On Thursday and Friday this week, I held a a two day course teaching how to map from Australian v2 messages to Australian CDA documents. My course went a lot further than Keith’s excellent chapter in his CDA book on the subject, because the mappings were made in the presence of both v2 and CDA implementation guides (Australian Standards and NEHTA specifications). As part of the course, I tried to teach the attendees how to speak in RIM grammar – you need to, in order to map miscellaneous v2 concepts- there’s a lot of them – into the clinical statement pattern. Obviously there’s a lot of prior art about -the NEHTA specifications and more widely, the combined IHE/HL7 implementation guides and most of all the consolidated health story Implementation Guide – but it’s common to encounter data concepts that simply haven’t been mapped to any clinical statement pattern, let alone the simple one in CDA.
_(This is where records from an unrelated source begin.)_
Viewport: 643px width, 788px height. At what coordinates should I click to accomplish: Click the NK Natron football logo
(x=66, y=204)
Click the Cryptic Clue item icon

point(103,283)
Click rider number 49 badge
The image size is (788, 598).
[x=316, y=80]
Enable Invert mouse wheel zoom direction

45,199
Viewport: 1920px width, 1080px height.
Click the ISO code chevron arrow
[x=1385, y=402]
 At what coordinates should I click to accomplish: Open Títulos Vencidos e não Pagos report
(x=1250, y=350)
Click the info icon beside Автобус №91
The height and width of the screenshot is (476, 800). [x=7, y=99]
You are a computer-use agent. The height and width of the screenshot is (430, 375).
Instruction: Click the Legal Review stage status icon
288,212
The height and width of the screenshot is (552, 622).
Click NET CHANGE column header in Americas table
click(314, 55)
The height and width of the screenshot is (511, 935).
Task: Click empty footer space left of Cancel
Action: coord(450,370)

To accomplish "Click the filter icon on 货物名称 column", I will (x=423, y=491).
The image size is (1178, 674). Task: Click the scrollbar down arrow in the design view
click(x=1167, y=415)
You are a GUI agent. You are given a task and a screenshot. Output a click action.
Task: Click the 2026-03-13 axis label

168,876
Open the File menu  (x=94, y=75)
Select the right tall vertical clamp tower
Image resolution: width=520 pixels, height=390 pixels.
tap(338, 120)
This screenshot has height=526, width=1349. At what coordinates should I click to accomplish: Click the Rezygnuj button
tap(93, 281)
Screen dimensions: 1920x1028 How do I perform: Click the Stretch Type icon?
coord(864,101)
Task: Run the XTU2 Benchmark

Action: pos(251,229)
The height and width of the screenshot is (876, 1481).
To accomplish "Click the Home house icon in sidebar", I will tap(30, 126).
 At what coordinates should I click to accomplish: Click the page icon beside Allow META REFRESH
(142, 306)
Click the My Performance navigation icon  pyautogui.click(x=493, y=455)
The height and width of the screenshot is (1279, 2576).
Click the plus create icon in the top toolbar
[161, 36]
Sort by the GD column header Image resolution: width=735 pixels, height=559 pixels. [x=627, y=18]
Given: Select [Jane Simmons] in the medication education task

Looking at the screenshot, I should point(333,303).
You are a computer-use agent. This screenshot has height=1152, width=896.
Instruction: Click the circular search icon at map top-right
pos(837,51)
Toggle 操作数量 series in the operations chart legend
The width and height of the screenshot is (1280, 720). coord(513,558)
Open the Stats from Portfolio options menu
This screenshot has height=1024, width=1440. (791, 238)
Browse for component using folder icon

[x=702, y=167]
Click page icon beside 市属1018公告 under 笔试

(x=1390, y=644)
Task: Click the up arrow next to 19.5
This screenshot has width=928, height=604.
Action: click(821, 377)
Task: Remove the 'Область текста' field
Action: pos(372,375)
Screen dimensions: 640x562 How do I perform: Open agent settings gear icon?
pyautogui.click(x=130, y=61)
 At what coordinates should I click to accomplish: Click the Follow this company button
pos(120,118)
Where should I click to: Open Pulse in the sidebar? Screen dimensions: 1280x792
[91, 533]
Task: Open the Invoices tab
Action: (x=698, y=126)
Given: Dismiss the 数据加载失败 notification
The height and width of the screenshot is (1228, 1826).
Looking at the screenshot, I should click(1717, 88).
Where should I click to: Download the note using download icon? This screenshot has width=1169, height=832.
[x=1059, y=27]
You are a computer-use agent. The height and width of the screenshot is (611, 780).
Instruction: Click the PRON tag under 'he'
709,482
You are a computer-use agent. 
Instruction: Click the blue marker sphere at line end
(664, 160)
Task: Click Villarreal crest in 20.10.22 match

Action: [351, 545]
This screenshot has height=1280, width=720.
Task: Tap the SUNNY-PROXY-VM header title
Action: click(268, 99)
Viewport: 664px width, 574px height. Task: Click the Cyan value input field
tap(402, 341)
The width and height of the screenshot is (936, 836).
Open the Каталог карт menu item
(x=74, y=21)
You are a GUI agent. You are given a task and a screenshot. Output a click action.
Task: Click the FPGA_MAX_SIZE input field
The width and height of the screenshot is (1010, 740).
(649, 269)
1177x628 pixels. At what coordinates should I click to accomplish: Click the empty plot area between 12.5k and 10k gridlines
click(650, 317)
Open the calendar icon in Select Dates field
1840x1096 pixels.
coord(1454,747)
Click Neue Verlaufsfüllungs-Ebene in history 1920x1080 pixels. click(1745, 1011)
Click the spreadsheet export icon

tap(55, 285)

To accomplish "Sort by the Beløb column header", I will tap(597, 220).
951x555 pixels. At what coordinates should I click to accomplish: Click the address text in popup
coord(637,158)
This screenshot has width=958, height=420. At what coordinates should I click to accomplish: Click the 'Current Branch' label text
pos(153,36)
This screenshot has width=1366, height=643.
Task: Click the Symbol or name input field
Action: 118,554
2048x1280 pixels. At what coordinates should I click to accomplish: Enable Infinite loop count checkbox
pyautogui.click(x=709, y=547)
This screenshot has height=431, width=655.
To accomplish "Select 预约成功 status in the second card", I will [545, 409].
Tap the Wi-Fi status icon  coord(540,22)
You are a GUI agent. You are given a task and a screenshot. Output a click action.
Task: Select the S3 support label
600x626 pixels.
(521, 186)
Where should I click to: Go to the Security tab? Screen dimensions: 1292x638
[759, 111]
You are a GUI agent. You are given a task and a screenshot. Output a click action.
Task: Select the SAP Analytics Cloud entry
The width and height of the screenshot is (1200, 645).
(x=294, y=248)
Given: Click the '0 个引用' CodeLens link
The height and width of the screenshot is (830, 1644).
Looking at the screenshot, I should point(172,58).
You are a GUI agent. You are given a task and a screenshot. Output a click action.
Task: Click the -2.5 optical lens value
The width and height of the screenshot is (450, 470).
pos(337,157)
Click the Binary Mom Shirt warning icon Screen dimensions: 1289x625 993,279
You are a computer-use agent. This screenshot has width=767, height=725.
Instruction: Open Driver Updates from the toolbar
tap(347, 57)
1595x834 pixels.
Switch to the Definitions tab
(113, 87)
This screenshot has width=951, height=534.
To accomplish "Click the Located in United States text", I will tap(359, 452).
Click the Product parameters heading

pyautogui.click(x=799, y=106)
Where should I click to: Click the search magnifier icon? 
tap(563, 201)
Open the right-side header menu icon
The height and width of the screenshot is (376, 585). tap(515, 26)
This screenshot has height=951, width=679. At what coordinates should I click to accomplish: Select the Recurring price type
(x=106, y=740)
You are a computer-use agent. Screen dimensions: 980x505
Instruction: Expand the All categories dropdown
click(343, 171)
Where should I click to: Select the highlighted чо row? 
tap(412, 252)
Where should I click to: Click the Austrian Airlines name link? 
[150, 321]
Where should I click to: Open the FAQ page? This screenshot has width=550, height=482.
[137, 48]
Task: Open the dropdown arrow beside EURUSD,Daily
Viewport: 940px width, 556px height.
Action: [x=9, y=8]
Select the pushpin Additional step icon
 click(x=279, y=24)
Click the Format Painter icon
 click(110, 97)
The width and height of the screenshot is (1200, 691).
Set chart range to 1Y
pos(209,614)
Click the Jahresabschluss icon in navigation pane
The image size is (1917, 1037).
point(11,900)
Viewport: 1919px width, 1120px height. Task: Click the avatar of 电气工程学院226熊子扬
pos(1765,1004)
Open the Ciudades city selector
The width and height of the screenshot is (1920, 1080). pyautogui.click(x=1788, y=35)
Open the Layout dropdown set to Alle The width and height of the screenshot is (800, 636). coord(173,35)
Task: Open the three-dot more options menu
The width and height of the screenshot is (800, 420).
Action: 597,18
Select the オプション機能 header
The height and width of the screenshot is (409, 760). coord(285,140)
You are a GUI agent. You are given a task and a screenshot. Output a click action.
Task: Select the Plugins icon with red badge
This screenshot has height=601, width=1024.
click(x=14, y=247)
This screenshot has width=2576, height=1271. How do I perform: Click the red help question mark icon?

So here’s a quick and simple way to learn to speak things in the RIM grammar.

Step #1: Basic Grammar

The basic grammar of the RIM is Act-Participation-Role-Entity. Learning how to speak this language is as easy is filling in the following sentences:

  • Act: “[W] is something that happens or could happen”
  • Participation: “[Y] is the [X] in [W]”
  • Role: “[Z] is capable of being a [Y]”
  • Entity: “[Z] is something that actually exists at least for a while” (i.e. doesn’t exist as a record)

where:

  • W is a display name from the ActClass heirarchy
  • X is a display name from the ParticipationType heirarchy
  • Y is a display name from the RoleClass heirarchy
  • Z is a display name from the EntityClass heirachy

It’s simply a case of looking through those code systems and picking a code. Here’s an example:

  • E: “[person] is something that exists at least for a while”
  • R: “[person] is capable of being a [patient]”
  • A: “[encounter] is something that happens or could happen”
  • P: “[patient] is the [subject] in [encounter]”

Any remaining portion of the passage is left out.